• WORK REQUEST:
For the entries below, the result should be an exact transcription of the lines from the one with "Daum (380, 2430)" up to and including the one with "[공유하기] (93, 1617)", and only those.

• PROVIDED RECORDS:
------------------------------------

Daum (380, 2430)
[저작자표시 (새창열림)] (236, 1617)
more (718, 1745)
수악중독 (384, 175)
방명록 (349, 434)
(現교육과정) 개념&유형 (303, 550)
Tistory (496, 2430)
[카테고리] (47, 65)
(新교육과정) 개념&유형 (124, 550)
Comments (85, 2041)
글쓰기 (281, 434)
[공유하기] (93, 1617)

------------------------------------

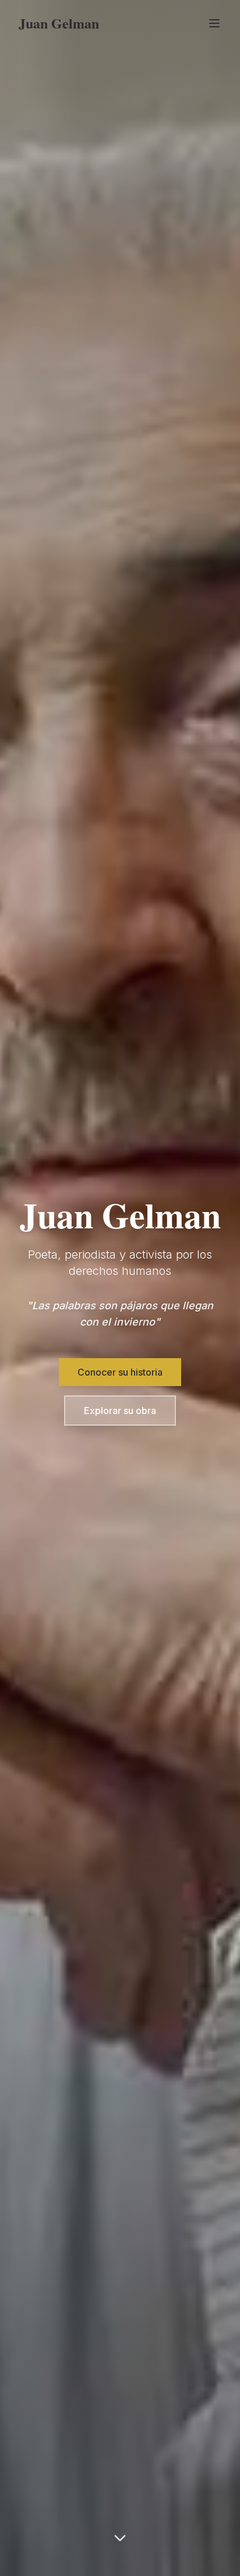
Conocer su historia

------------------------------------

• FINAL ANSWER:
Daum (380, 2430)
[저작자표시 (새창열림)] (236, 1617)
more (718, 1745)
수악중독 (384, 175)
방명록 (349, 434)
(現교육과정) 개념&유형 (303, 550)
Tistory (496, 2430)
[카테고리] (47, 65)
(新교육과정) 개념&유형 (124, 550)
Comments (85, 2041)
글쓰기 (281, 434)
[공유하기] (93, 1617)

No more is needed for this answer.